- DATASET CONTENT
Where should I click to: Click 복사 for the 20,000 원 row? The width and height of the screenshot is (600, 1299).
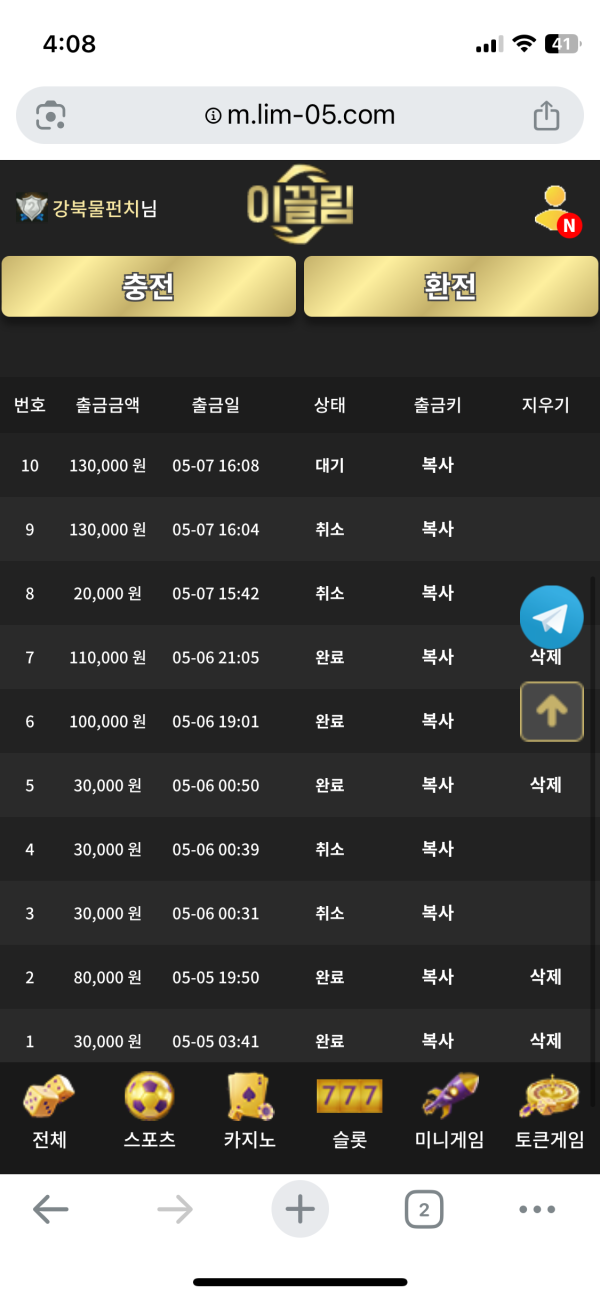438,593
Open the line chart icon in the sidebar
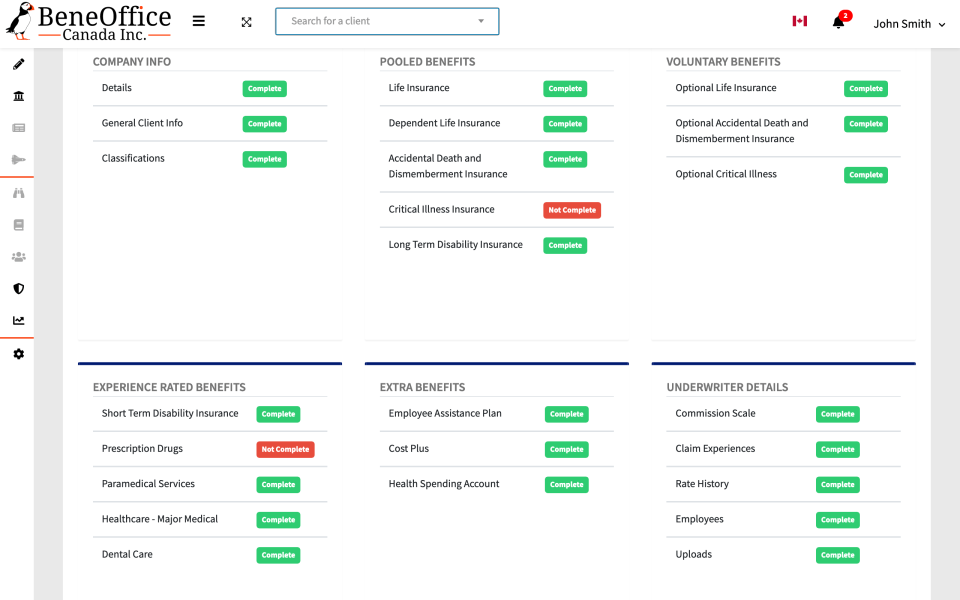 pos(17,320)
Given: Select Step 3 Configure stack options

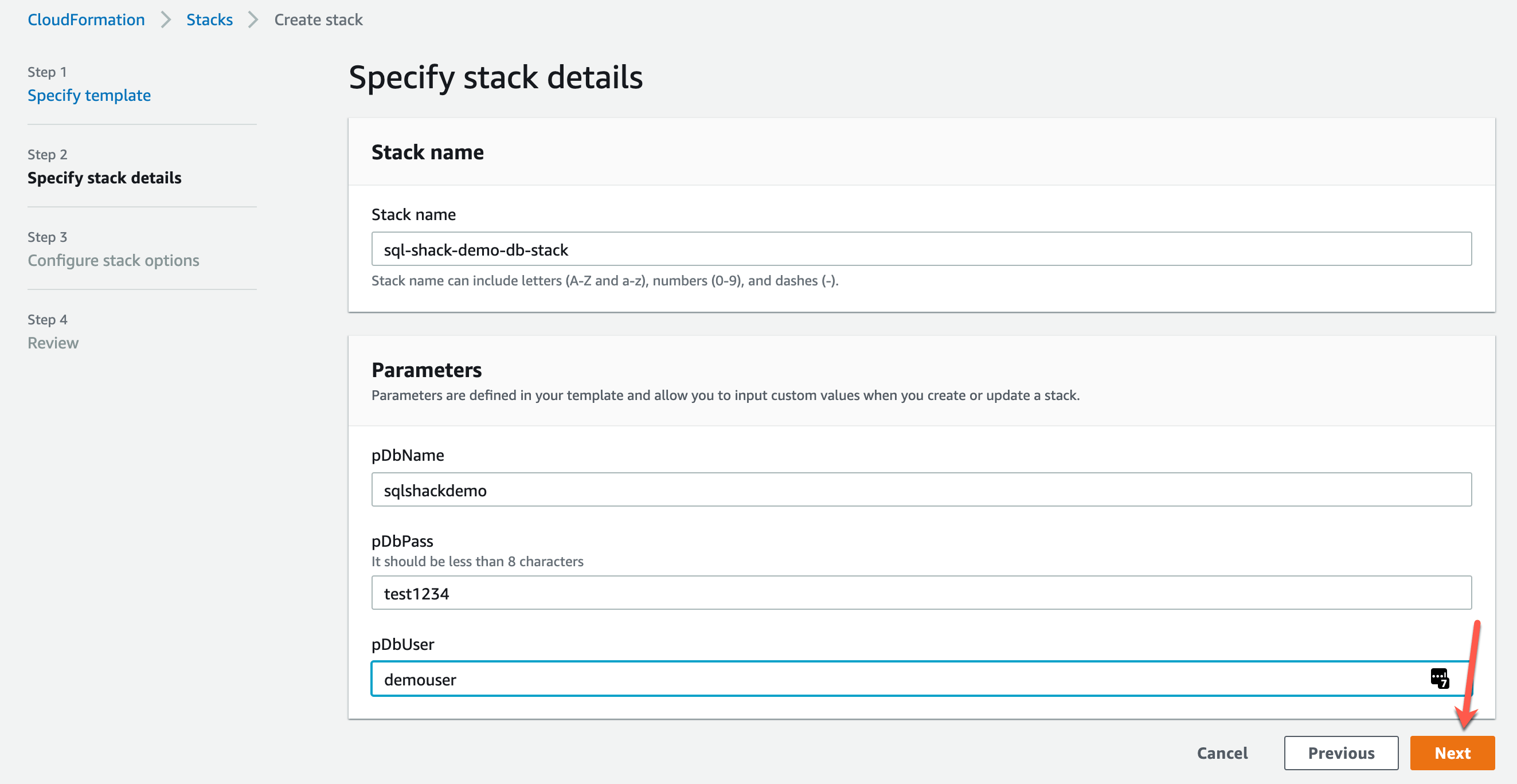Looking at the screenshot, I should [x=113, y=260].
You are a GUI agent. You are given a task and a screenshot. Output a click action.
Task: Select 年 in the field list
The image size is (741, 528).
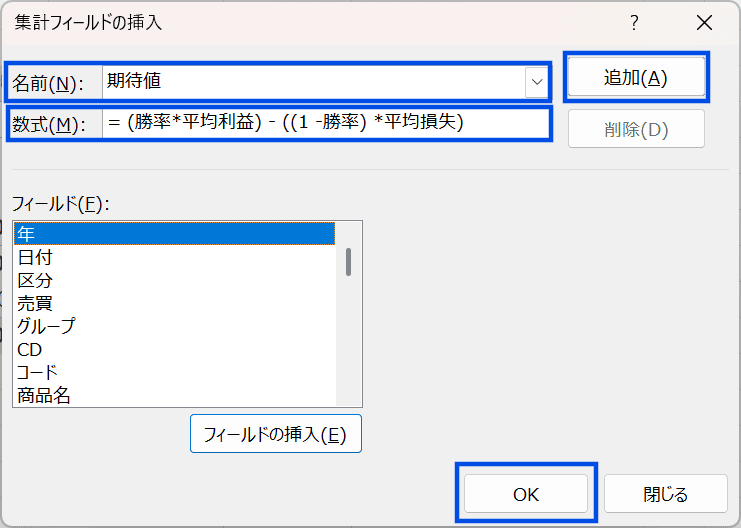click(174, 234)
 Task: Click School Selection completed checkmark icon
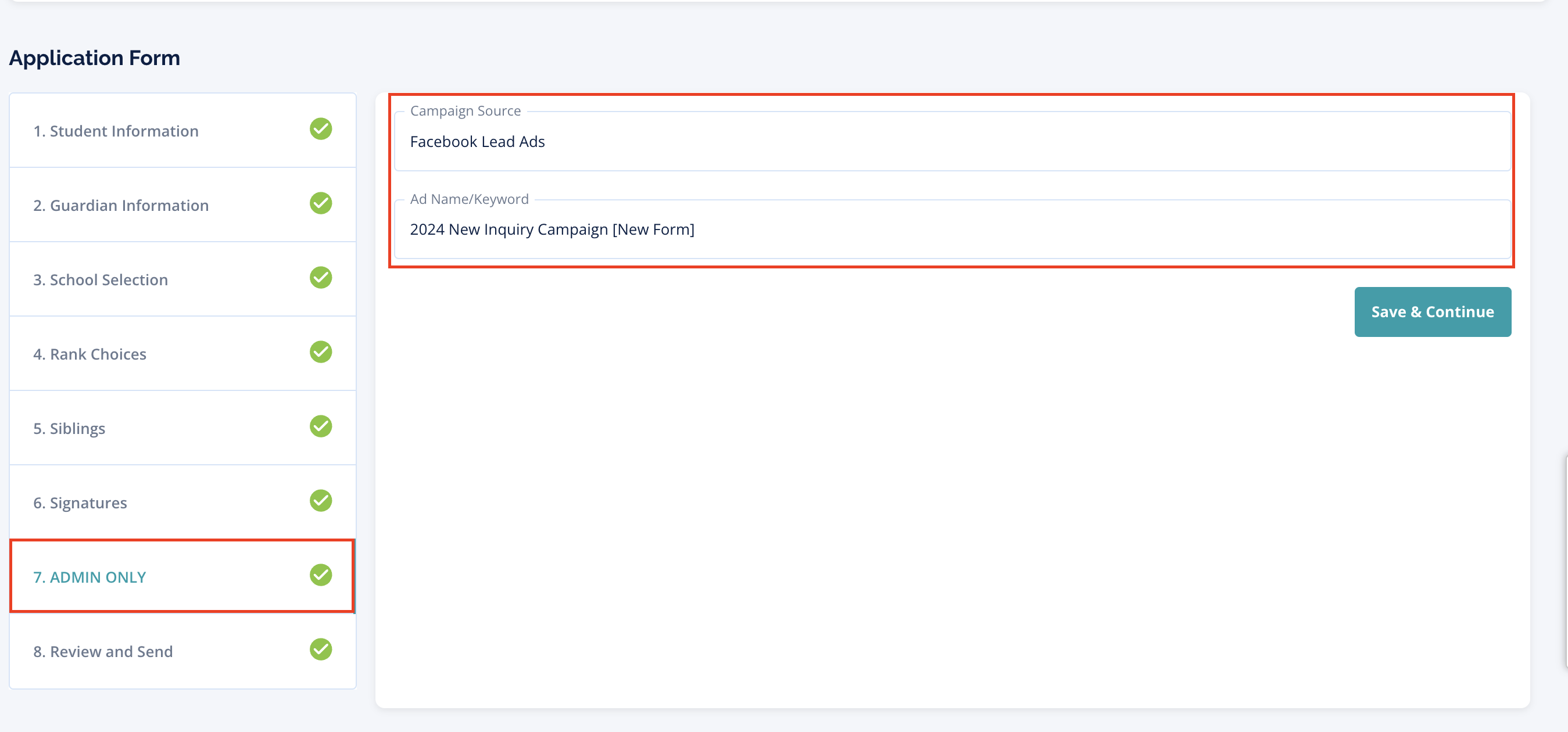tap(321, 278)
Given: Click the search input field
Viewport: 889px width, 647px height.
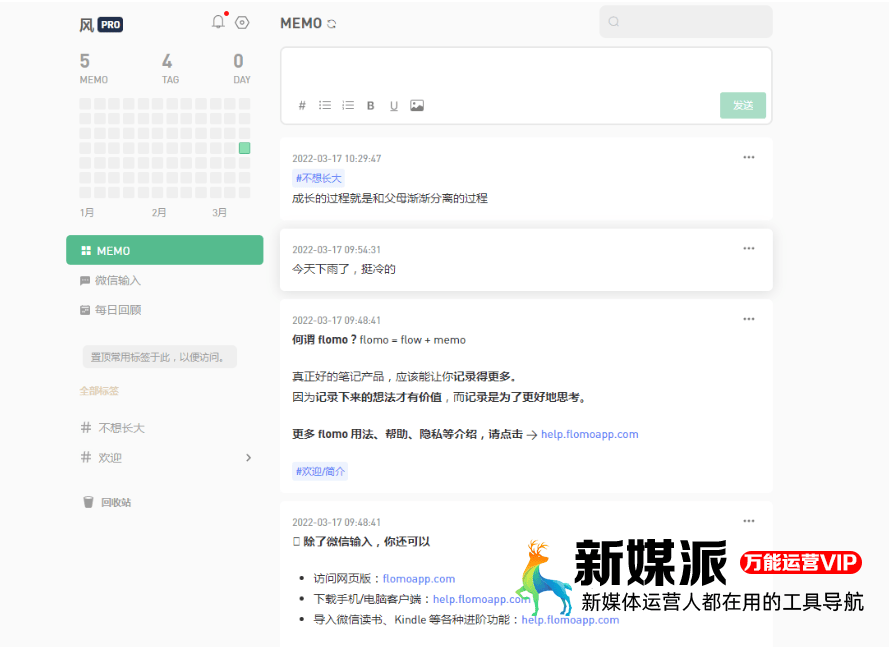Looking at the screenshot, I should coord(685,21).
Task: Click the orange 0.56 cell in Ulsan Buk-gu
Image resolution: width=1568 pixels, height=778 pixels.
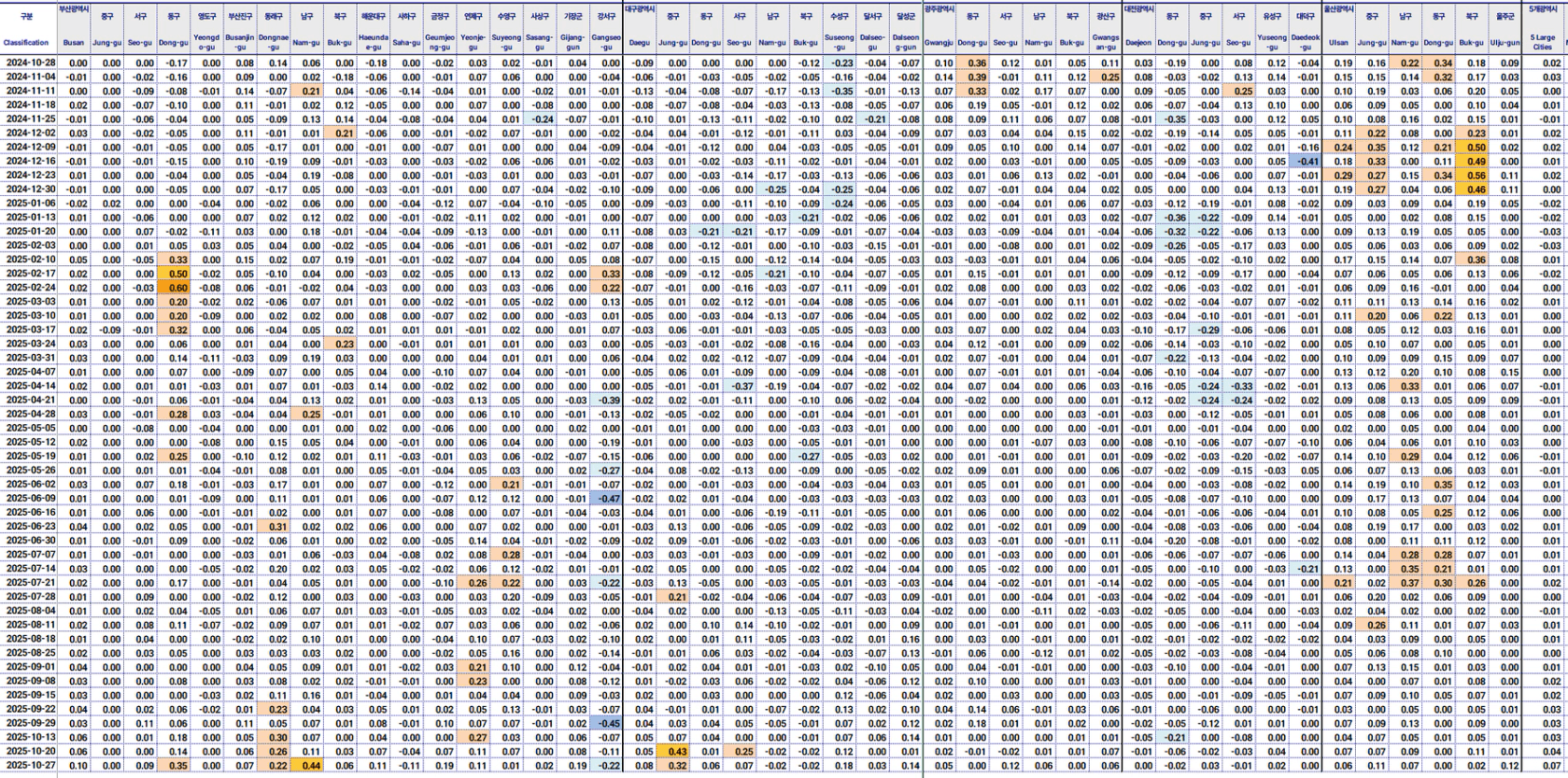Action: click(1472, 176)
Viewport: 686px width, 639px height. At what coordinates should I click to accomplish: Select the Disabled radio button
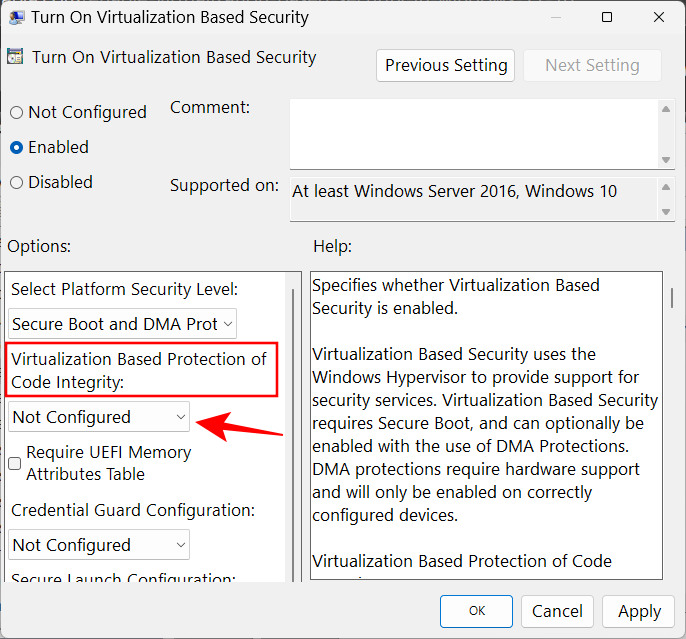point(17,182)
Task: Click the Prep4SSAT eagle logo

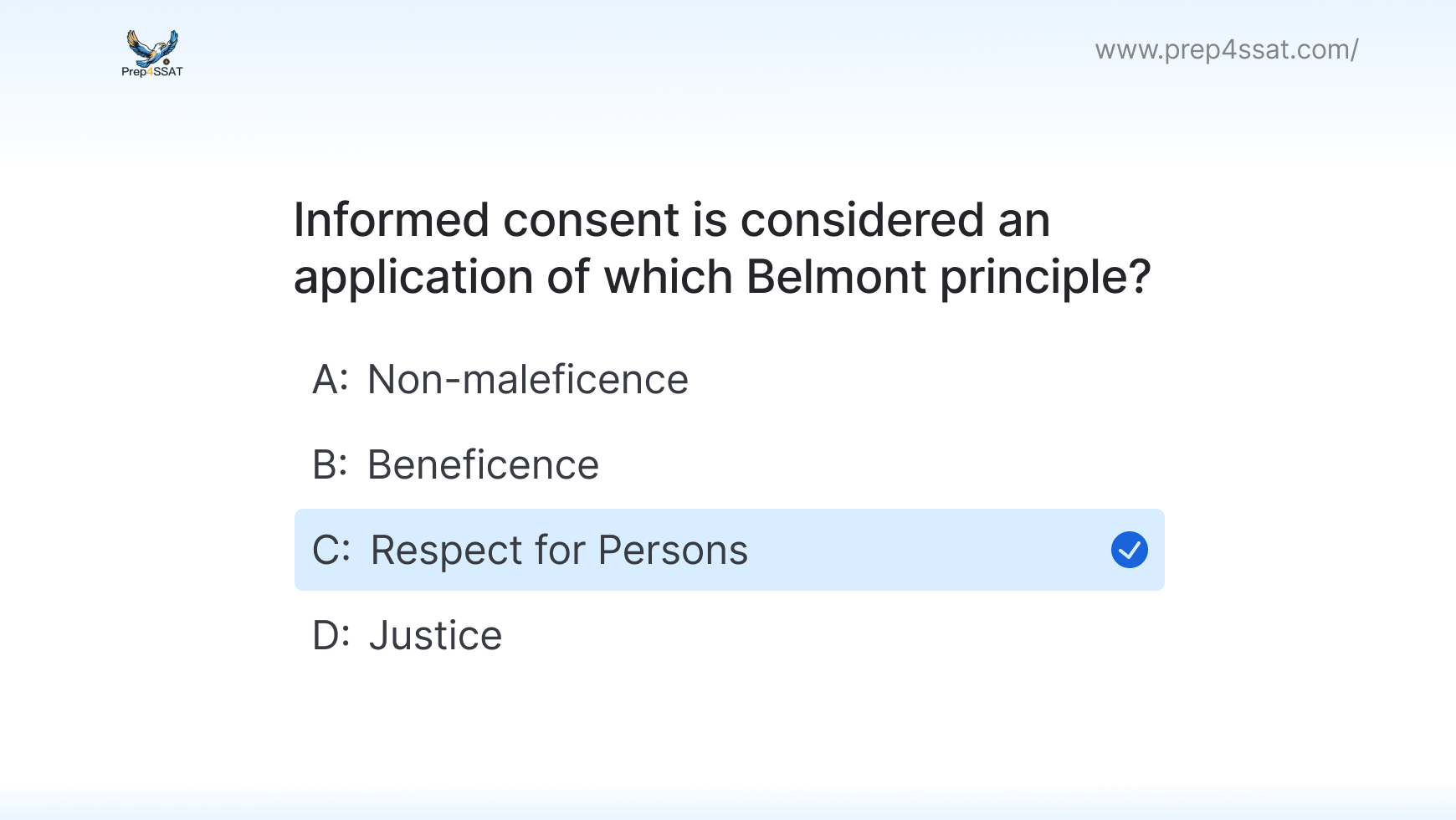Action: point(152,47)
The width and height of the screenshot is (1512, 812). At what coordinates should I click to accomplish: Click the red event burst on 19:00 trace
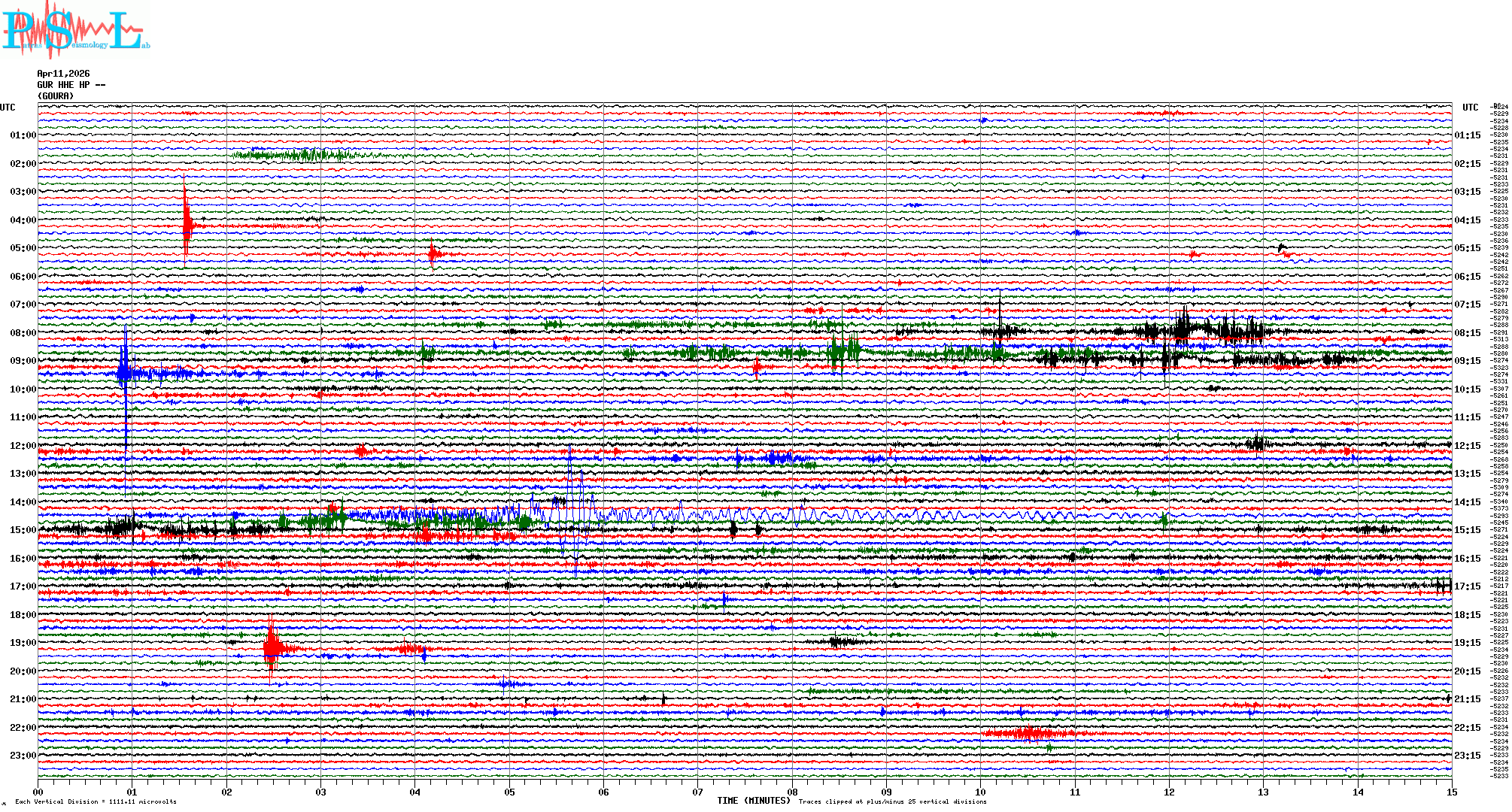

- REQUEST
Copy every one of the items above word for word, omitting the pictures.

- FINISHED EXERCISE
Where should I click to: Click 복사 for the 20,000 원 row? The width and height of the screenshot is (600, 1299).
438,593
Open the line chart icon in the sidebar
 pos(17,320)
Given: Select Step 3 Configure stack options

Looking at the screenshot, I should [x=113, y=260].
You are a GUI agent. You are given a task and a screenshot. Output a click action.
Task: Select 年 in the field list
The image size is (741, 528).
click(174, 234)
 Task: Click School Selection completed checkmark icon
tap(321, 278)
Given: Click the search input field
Viewport: 889px width, 647px height.
Looking at the screenshot, I should coord(685,21).
Task: Click the orange 0.56 cell in Ulsan Buk-gu
Image resolution: width=1568 pixels, height=778 pixels.
Action: click(1472, 176)
Viewport: 686px width, 639px height. At what coordinates should I click to accomplish: Select the Disabled radio button
point(17,182)
Task: Click the Prep4SSAT eagle logo

Action: point(152,47)
The width and height of the screenshot is (1512, 812). At what coordinates should I click to accomplish: Click the red event burst on 19:00 trace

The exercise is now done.